▶ _EXERCISE DESCRIPTION_: Rewrite the data below, putting "caret" wherever "chevron" appears and leaving everything else unchanged.

▶ _DATA ROWS_:
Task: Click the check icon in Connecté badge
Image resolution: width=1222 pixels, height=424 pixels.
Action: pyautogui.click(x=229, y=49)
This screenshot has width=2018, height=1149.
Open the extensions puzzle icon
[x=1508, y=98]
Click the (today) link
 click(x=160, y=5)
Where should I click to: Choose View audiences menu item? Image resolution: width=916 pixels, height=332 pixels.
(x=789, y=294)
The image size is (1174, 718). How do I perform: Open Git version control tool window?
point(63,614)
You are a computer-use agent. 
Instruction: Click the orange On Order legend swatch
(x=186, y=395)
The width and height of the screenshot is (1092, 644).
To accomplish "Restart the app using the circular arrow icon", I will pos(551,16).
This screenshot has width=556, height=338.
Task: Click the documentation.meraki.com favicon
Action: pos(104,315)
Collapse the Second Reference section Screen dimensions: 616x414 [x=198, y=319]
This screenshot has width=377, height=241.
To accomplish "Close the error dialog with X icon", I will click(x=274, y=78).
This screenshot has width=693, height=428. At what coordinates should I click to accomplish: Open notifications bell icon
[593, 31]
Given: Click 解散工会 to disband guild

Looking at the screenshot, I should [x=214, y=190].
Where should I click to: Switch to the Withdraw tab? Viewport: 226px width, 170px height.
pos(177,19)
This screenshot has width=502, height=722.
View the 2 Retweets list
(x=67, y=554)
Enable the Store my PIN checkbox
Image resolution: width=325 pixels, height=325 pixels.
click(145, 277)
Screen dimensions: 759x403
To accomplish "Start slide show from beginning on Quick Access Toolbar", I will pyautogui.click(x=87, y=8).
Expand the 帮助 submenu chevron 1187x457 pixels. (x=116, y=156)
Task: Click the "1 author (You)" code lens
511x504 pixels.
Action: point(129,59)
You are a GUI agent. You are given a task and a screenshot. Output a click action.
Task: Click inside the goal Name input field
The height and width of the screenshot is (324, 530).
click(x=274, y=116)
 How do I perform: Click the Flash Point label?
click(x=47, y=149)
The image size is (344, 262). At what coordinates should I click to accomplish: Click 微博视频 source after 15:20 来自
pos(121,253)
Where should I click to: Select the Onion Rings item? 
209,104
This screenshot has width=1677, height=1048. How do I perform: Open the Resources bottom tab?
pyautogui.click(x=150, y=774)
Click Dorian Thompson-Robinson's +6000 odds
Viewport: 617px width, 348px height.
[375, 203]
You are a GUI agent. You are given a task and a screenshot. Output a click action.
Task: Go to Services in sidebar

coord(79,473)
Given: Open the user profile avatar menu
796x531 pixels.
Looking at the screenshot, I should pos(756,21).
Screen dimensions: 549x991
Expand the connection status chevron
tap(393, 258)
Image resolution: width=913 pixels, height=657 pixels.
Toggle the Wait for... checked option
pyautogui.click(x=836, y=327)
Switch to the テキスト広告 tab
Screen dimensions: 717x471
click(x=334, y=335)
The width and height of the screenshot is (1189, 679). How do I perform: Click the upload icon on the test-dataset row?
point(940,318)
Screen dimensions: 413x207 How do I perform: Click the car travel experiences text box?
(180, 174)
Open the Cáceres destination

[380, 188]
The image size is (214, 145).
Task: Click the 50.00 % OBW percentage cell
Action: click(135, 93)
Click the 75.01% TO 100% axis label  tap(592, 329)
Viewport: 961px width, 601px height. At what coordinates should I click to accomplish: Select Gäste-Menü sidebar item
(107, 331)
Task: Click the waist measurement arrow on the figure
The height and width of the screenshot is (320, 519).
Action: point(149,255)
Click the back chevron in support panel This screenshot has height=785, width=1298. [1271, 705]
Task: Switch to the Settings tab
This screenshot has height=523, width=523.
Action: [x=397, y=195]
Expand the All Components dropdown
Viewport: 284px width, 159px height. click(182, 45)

▶ _EXERCISE OUTPUT_:
Task: Click the check icon in Connecté badge
Image resolution: width=1222 pixels, height=424 pixels.
Action: pyautogui.click(x=229, y=49)
This screenshot has width=2018, height=1149.
Open the extensions puzzle icon
[x=1508, y=98]
Click the (today) link
 click(x=160, y=5)
Where should I click to: Choose View audiences menu item? Image resolution: width=916 pixels, height=332 pixels.
(x=789, y=294)
The image size is (1174, 718). How do I perform: Open Git version control tool window?
point(63,614)
You are a computer-use agent. 
Instruction: Click the orange On Order legend swatch
(x=186, y=395)
The width and height of the screenshot is (1092, 644).
To accomplish "Restart the app using the circular arrow icon", I will pos(551,16).
This screenshot has width=556, height=338.
Task: Click the documentation.meraki.com favicon
Action: pos(104,315)
Collapse the Second Reference section Screen dimensions: 616x414 [x=198, y=319]
This screenshot has width=377, height=241.
To accomplish "Close the error dialog with X icon", I will click(x=274, y=78).
This screenshot has width=693, height=428. At what coordinates should I click to accomplish: Open notifications bell icon
[593, 31]
Given: Click 解散工会 to disband guild

Looking at the screenshot, I should [x=214, y=190].
Where should I click to: Switch to the Withdraw tab? Viewport: 226px width, 170px height.
pos(177,19)
This screenshot has width=502, height=722.
View the 2 Retweets list
(x=67, y=554)
Enable the Store my PIN checkbox
Image resolution: width=325 pixels, height=325 pixels.
click(145, 277)
Screen dimensions: 759x403
To accomplish "Start slide show from beginning on Quick Access Toolbar", I will pyautogui.click(x=87, y=8).
Expand the 帮助 submenu caret 1187x457 pixels. (x=116, y=156)
Task: Click the "1 author (You)" code lens
511x504 pixels.
Action: point(129,59)
You are a GUI agent. You are given a task and a screenshot. Output a click action.
Task: Click inside the goal Name input field
The height and width of the screenshot is (324, 530).
click(x=274, y=116)
 How do I perform: Click the Flash Point label?
click(x=47, y=149)
The image size is (344, 262). At what coordinates should I click to accomplish: Click 微博视频 source after 15:20 来自
pos(121,253)
Where should I click to: Select the Onion Rings item? 
209,104
This screenshot has width=1677, height=1048. How do I perform: Open the Resources bottom tab?
pyautogui.click(x=150, y=774)
Click Dorian Thompson-Robinson's +6000 odds
Viewport: 617px width, 348px height.
[375, 203]
You are a GUI agent. You are given a task and a screenshot. Output a click action.
Task: Go to Services in sidebar

coord(79,473)
Given: Open the user profile avatar menu
796x531 pixels.
Looking at the screenshot, I should pos(756,21).
Screen dimensions: 549x991
Expand the connection status caret
tap(393, 258)
Image resolution: width=913 pixels, height=657 pixels.
Toggle the Wait for... checked option
pyautogui.click(x=836, y=327)
Switch to the テキスト広告 tab
Screen dimensions: 717x471
click(x=334, y=335)
The width and height of the screenshot is (1189, 679). How do I perform: Click the upload icon on the test-dataset row?
point(940,318)
Screen dimensions: 413x207 How do I perform: Click the car travel experiences text box?
(180, 174)
Open the Cáceres destination

[380, 188]
The image size is (214, 145).
Task: Click the 50.00 % OBW percentage cell
Action: click(135, 93)
Click the 75.01% TO 100% axis label  tap(592, 329)
Viewport: 961px width, 601px height. At what coordinates should I click to accomplish: Select Gäste-Menü sidebar item
(107, 331)
Task: Click the waist measurement arrow on the figure
The height and width of the screenshot is (320, 519).
Action: point(149,255)
Click the back caret in support panel This screenshot has height=785, width=1298. [1271, 705]
Task: Switch to the Settings tab
This screenshot has height=523, width=523.
Action: [x=397, y=195]
Expand the All Components dropdown
Viewport: 284px width, 159px height. click(182, 45)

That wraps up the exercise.